Since I was diagnosed, I've started trying to pay attention to what my body is telling me versus trying to ignore and push through the pain. But it seems like I'm in more pain now than I've ever been! Am I just noticing it more now that I'm actually paying attention to it or am I imagining more pain just because I've been diagnosed? Sometimes I still feel guilty for complaining and worried that I'm just being a hypochondriac even though I know now that the pain is legitimate.
I've found this too...I put off getting a diagnosis for fear this would happen...I asked the question on another forum and they said it wouldn't happen...
I used to ignore the pain and push through...this worked...now (after diagnosis) I'm more aware of it.
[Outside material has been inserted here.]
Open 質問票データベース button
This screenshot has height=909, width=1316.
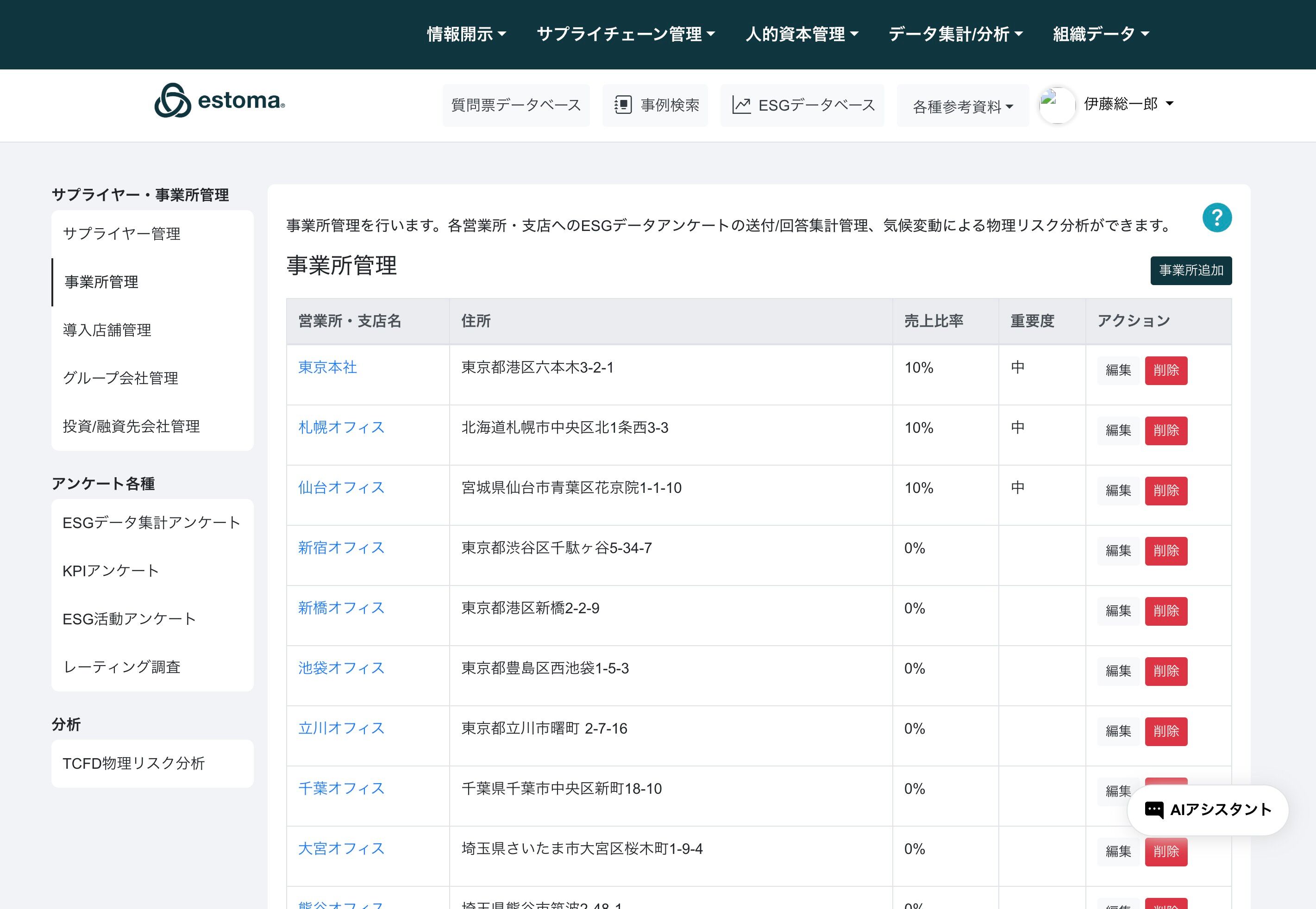tap(515, 106)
I'm at a total loss as to how much to "listen" to it...what do I do once I've heard it other than feel rubbish? or do I try and continue ignoring it and pushing through?...although I'm finding that impossible. So frudtrsting :(
You are so right!
I had the same experience. I had a major flare soon after I was officially diagnosed but I think some of that was due to rapid changes in my medication and just not knowing how to balance my health and school. I ended up taking the semester off of college to calm down the flare and learn my symptoms. I too feel guilty for complaining sometimes, especially around my friends who don't see it everyday and fully understand the condition.
It wasn't like that for me. I have always been in pain because of other issues. I was glad to have a diagnosis and to get meds for the muscle pain. It took me a long time to realize the difference between bone pain and muscle pain. You do need to do some type of exercise as that will help to keep you going and maybe not focus on the pain.
What you said is so true. We take one day at a time.